Opublikowane w syryjskich mediach publicznych oświadczenie tamtejszego Ministerstwa Spraw Zagranicznych, nie wymieniło z nazwy koncernu z USA zaangażowanego w pozyskiwanie syryjskiej ropy naftowej. Poinformowano jedynie, że tak zwana Demokratyczna Federacja Północnej Syrii miała zawrzeć umowę z jedną z amerykańskich firm na temat eksploatacji złóż tego surowca.
Z tego powodu syryjska dyplomacja „w najostrzejszych słowach” potępiła zawarcie wspomnianego porozumienia.
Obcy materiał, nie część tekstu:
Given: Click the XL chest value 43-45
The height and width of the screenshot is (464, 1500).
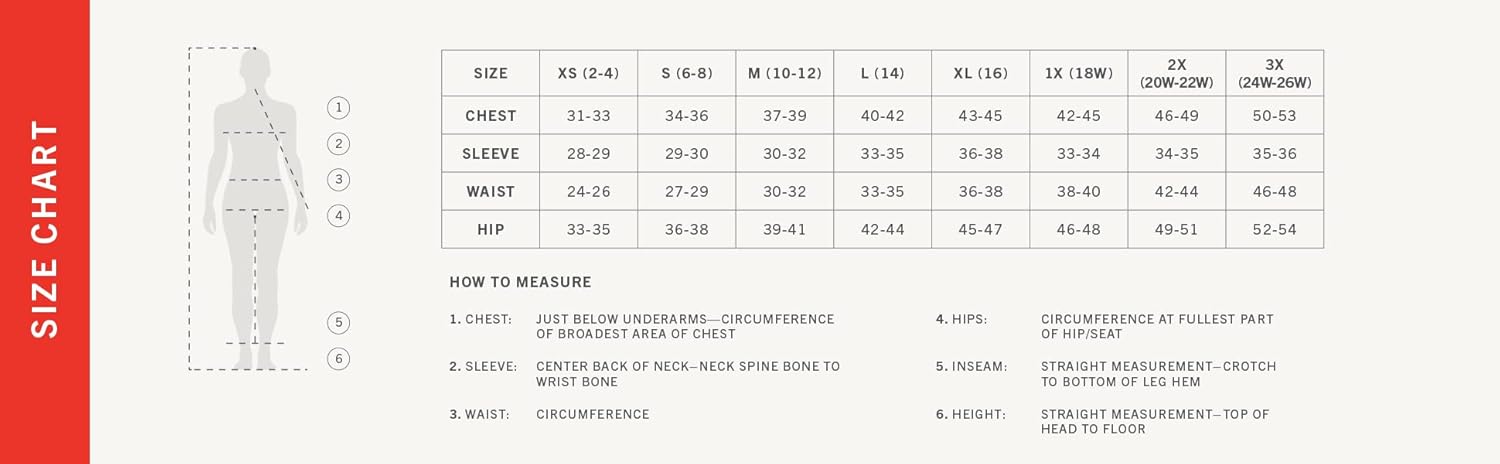Looking at the screenshot, I should (x=980, y=116).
Damaszek uznaje działania kurdyjsko-amerykańskie za kradzież syryjskiej ropy, która ma miejsce pod patronatem administracji w Waszyngtonie. W oświadczeniu podkreślono też, że zawarta umowa jest nieważna, bo nie posiada żadnej podstawy prawnej.
W ubiegłym tygodniu sprawą kurdyjsko-amerykańskiego porozumienia zajęła się komisja spraw zagranicznych Senatu Stanów Zjednoczonych. Sekretarz stanu Mike Pompeo przyznał wówczas, że zawarcie umowy przedłużyło się, ale znajduje się ona już w trakcie realizacji. Republikańska senator Lindsey Graham mówiła z kolei o „modernizacji pól naftowych w północno-wschodniej Syrii”.
Jeszcze przed wybuchem wojny domowej w 2011 roku, Syria wydobywała dziennie blisko 380 tys. baryłek ropy. Od czasu jej rozpoczęcia roponośne tereny w północno-wschodniej Syrii są okupowane wpierw przez Państwo Islamskie, a obecnie przez kurdyjskie Syryjskie Siły Demokratyczne (SDF). W tym rejonie są też obecni Amerykanie, zaś prezydent Donald Trump wprost mówi o ich nadzorze nad polami naftowymi.
Na podstawie: tishreen.news.sy, reuters.com, aljazeera.com.